Restauration d'un ruisseau
Restauration d'un ruisseau © Dervenn

Le point sur la compensation pour la biodiversité.

Connaissez vous l’histoire du pique-prune ?

C’est un insecte amateur de vieux arbres. Ce scarabée de quelques centimètres a bloqué pendant six ans la construction de l’autoroute A 28 entre Le Mans et Tours.

Avec ses gros bras, le pique-prune a fait barrage aux bulldozers. Espèce protégée, il vivait dans les cavités de six arbres situés sur le trajet. Pas question de les abattre. Il a fallu conformément à la loi déplacer les arbres à l’écart du bitume. L’habitat du pique-prune était sauvegardé. L’autoroute a eu le champ libre. C’est un exemple de compensation pour la biodiversité.

Et c’est inscrit dans la loi française depuis 1976 mais cette loi n’a pas été respectée pendant des décennies.

Le principe est louable et repose sur un triptyque : éviter, réduire, compenser .

Éviter les impacts d’un bétonnage sur la nature. Les réduire , quand on ne peut pas les éviter.Compenser leurs effets, si possible en recréant des zones naturelles ailleurs, en déplaçant des mares, par exemple, pour préserver les amphibiens.

Mais dans cette loi de 1976 il était écrit «compenser si possible ».

Et cela a permis aux aménageurs de dire «eh bien non, ce n’est pas possible ». Il a fallu attendre plus de trente ans une directive européenne pour que cela devienne une obligation .

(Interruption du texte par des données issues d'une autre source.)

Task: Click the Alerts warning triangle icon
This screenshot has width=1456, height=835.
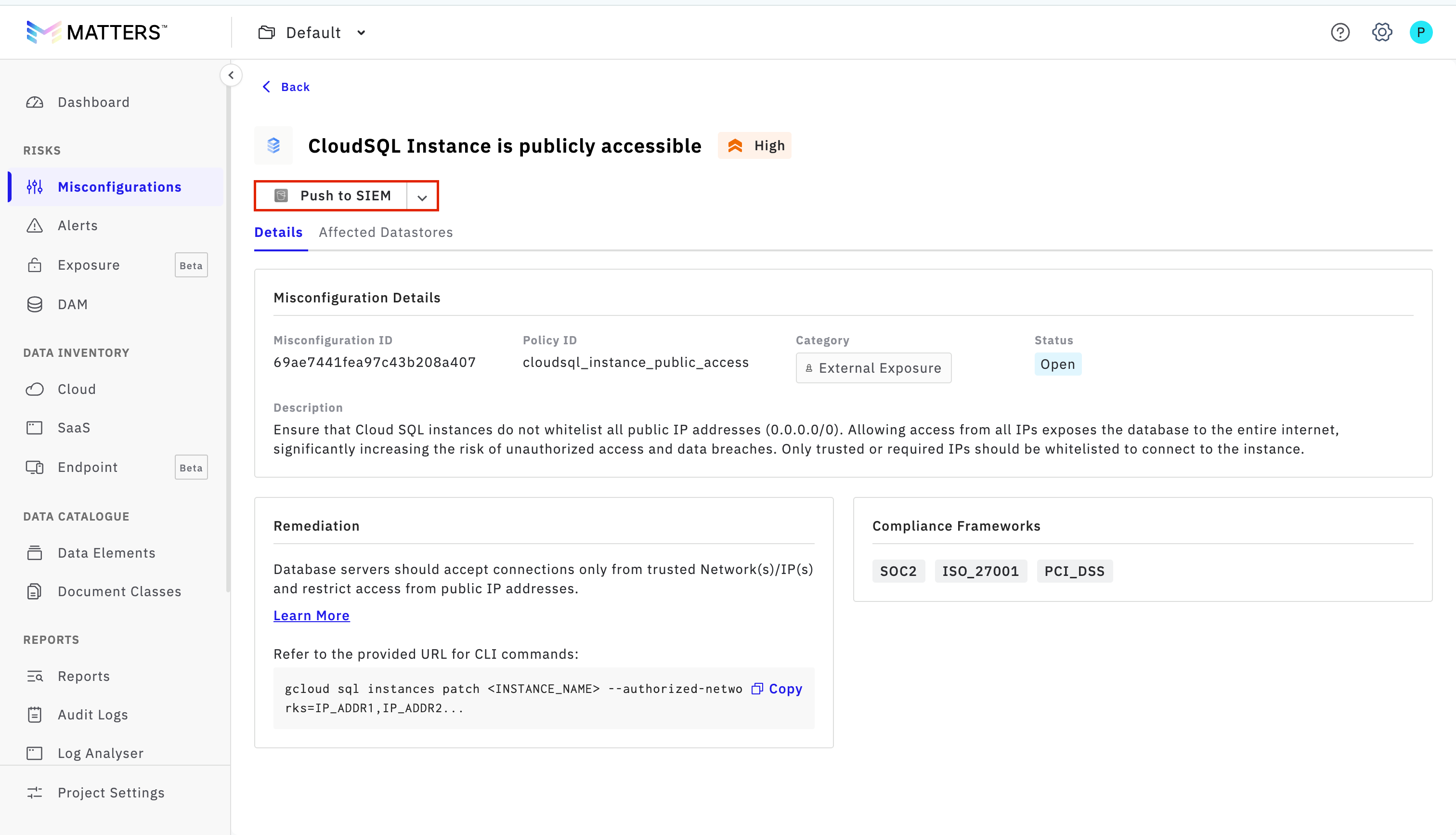Action: 35,225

Aujourd’hui des projets sont contestés au nom de cette obligation

C’est le cas du projet de construction du Center Park à Roybon dans l’Isère. Car, construire des piscines artificielles pour les futurs touristes suppose de bétonner des cours d’eau naturels. Les promoteurs doivent trouver des sites dans le même bassin versant pour compenser ces destructions. Pour le moment ils ne trouvent pas.

Et on peut s’interroger sur la pertinence de la compensation. Comme les droits à polluer, elle exonère les bétonneurs : puisque je compense d’un côté, je peux artificialiser de l’autre.

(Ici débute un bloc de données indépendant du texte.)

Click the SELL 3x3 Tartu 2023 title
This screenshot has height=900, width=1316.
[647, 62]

Même si cela renchérit les coûts de construction ils s’en tirent à bon compte.

Et de toute façon on ne peut pas recréer la nature. C’est une chaîne tellement complexe. L’homme ne fera jamais aussi bien que le milieu naturel quand il se débrouille tout seul.

Patrice Valentin est président de Dervenn , société de génie écologique. Son métier est de conseiller les aménageurs pour limiter leurs impacts sur l’environnement.

Et il confirme : «La nature, on ne la comprend pas, et on ne sait pas la fabriquer ».

Alors mieux vaut éviter de la saccager.